Because the current U.S. corporate tax rate, at 35%, is higher than almost every other developed country's, it encourages multinational corporations to minimize U.S.-based income. For example, a U.S. company may design a smartphone in California, spend $250 assembling it in China, then sell it for $750 in a third country. The $500 difference represents the output of American designers, marketing executives and engineers and should be treated as an American export. To minimize U.S. tax, though, the company may lease or sell its intellectual property to an Irish subsidiary for a nominal amount, and the Irish subsidiary sells the phone for $750. Its resulting profit is taxed at Ireland's 12.5% rate, or lower.
This sort of "transfer pricing" by U.S. multinationals understates U.S. output by $280 billion a year, according to a study by Fatih Guvenen of the University of Minnesota and three co-authors. This effect has grown; they estimate treating U.S. exports as foreign-based income depressed official estimates of annual productivity growth by 0.25 percentage point between 2004 and 2008.
The high U.S. tax rate also encourages foreign multinationals to hold down their U.S. profits (and thus taxes) by inflating the cost of goods, interest and overhead they charge their U.S. affiliates. For a sample of 98 foreign-owned tech companies alone, Mr. Guvenen and his co-authors estimate that understated their profits by $21 billion in 2012.

Work instructions
1) According to the study cited in the corporate tax passage, by how much does transfer pricing by U.S. multinationals understate U.S. output each year?
2) Summarize the corporate tax passage in two sentences.

Source information
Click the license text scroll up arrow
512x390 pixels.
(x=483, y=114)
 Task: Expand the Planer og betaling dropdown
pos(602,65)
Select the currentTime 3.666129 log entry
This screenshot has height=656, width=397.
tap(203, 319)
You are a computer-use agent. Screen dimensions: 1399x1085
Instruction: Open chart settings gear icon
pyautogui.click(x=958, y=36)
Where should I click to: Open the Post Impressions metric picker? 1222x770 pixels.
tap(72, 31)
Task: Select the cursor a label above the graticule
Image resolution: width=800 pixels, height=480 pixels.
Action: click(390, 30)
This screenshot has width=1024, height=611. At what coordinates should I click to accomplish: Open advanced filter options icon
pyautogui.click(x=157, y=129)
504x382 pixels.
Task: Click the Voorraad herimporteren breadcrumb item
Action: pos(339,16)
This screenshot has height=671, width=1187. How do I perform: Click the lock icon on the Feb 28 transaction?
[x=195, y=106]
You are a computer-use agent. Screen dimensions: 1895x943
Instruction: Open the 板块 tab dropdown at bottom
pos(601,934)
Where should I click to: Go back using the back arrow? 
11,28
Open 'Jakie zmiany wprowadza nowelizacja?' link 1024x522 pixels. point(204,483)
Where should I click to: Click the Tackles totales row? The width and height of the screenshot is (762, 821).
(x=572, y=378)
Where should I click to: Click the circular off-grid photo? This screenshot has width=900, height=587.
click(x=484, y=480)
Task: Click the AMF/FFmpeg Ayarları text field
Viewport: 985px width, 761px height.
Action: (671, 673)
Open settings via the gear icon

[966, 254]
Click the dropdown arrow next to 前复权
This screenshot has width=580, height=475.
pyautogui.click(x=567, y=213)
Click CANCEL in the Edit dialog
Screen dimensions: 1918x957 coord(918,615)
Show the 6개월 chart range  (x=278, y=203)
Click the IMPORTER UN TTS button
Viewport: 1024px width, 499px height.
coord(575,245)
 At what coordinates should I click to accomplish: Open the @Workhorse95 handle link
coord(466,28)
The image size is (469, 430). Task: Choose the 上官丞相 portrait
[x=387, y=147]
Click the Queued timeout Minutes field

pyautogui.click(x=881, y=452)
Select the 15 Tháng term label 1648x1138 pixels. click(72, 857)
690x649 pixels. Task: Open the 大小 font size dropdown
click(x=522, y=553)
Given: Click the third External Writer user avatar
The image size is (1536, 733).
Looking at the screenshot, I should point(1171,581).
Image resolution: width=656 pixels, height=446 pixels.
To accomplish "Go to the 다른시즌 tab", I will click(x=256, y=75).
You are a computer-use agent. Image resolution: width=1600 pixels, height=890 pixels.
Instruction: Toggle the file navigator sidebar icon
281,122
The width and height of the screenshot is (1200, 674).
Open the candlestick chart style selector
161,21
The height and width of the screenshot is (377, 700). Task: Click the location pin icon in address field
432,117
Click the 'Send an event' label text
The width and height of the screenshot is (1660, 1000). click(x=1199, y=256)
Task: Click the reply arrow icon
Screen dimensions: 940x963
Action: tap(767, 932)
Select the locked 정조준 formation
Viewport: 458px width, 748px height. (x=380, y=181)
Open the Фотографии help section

Answers to the problems
1) By $280 billion a year.

2) The 35% U.S. corporate tax rate, higher than almost every other developed country's, leads U.S. multinationals to shift income abroad through transfer pricing, such as selling intellectual property to an Irish subsidiary so that profit is taxed at Ireland's lower rate. A study by Fatih Guvenen and three co-authors estimates that this understates U.S. output by $280 billion a year, and the high rate also leads foreign multinationals to hold down their U.S. profits by inflating what they charge their U.S. affiliates.